Qui-square analysis using for loop in R

I am trying to do a chi-analysis of squares for all combinations of variables in the data, and my code is:

Data <- esoph[ , 1:3] OldStatistic <- NA for(i in 1:(ncol(Data)-1)){ for(j in (i+1):ncol(Data)){ Statistic <- data.frame("Row"=colnames(Data)[i], "Column"=colnames(Data)[j], "Chi.Square"=round(chisq.test(Data[ ,i], Data[ ,j])$statistic, 3), "df"=chisq.test(Data[ ,i], Data[ ,j])$parameter, "p.value"=round(chisq.test(Data[ ,i], Data[ ,j])$p.value, 3), row.names=NULL) temp <- rbind(OldStatistic, Statistic) OldStatistic <- Statistic Statistic <- temp } } str(Data) 'data.frame': 88 obs. of 3 variables: $ agegp: Ord.factor w/ 6 levels "25-34"<"35-44"<..: 1 1 1 1 1 1 1 1 1 1 ... $ alcgp: Ord.factor w/ 4 levels "0-39g/day"<"40-79"<..: 1 1 1 1 2 2 2 2 3 3 ... $ tobgp: Ord.factor w/ 4 levels "0-9g/day"<"10-19"<..: 1 2 3 4 1 2 3 4 1 2 ... Statistic Row Column Chi.Square df p.value 1 agegp tobgp 2.400 15 1 2 alcgp tobgp 0.619 9 1 

My code gives my square-square analysis for variable 1 vs variable 3 and variable 2 vs variable 3 and is missing for variable 1 vs variable 2. I tried, but could not fix the code. Any comments and suggestions would be greatly appreciated. I would like to make a crosstab for all possible combinations. Thanks in advance.

EDIT

I used this analysis in SPSS, but now I want to switch to R.

+7
source share
2 answers

A sample of your data will be appreciated, but I think it will work for you. First create a combination of all columns with combn . Then write a function that will be used with the apply function to iterate through combos. I like to use plyr as it is easy to specify what you want for the data structure on the back panel. Also note that you only need to calculate the square-square test once for each combination of columns, which should also speed up the process.
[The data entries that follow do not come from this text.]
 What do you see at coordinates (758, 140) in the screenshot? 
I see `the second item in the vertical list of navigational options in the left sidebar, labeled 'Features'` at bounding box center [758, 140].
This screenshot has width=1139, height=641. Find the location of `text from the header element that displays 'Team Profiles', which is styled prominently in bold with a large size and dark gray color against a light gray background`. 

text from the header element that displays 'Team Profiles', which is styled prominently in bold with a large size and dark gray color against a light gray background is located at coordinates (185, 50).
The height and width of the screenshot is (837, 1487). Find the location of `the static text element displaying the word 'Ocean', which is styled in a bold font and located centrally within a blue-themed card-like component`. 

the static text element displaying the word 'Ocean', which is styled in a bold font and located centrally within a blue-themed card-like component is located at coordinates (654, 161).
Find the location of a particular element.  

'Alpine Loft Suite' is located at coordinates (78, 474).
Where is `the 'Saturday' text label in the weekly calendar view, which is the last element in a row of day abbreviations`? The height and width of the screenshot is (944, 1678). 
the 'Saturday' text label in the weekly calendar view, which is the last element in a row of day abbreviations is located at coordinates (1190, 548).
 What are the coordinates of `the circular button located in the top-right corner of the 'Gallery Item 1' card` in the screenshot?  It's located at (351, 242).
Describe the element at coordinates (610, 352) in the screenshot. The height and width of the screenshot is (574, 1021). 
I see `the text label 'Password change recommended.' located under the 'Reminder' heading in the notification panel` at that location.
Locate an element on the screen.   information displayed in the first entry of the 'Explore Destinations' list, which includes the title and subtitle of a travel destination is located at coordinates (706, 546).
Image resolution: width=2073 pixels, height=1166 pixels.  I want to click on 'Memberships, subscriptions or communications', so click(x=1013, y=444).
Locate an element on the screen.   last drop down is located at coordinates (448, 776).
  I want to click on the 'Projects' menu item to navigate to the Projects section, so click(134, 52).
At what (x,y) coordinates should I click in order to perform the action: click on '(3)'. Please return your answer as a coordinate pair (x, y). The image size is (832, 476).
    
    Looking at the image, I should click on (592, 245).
 library(plyr) combos <- combn(ncol(Dat),2) adply(combos, 2, function(x) { test <- chisq.test(Dat[, x[1]], Dat[, x[2]]) out <- data.frame("Row" = colnames(Dat)[x[1]] , "Column" = colnames(Dat[x[2]]) , "Chi.Square" = round(test$statistic,3) , "df"= test$parameter , "p.value" = round(test$p.value, 3) ) return(out) }) 
+17
source

I wrote my own function. It creates a matrix in which all nominal variables are checked against each other. It can also save the results as an excel file. It displays all pvalues ​​that are less than 5%.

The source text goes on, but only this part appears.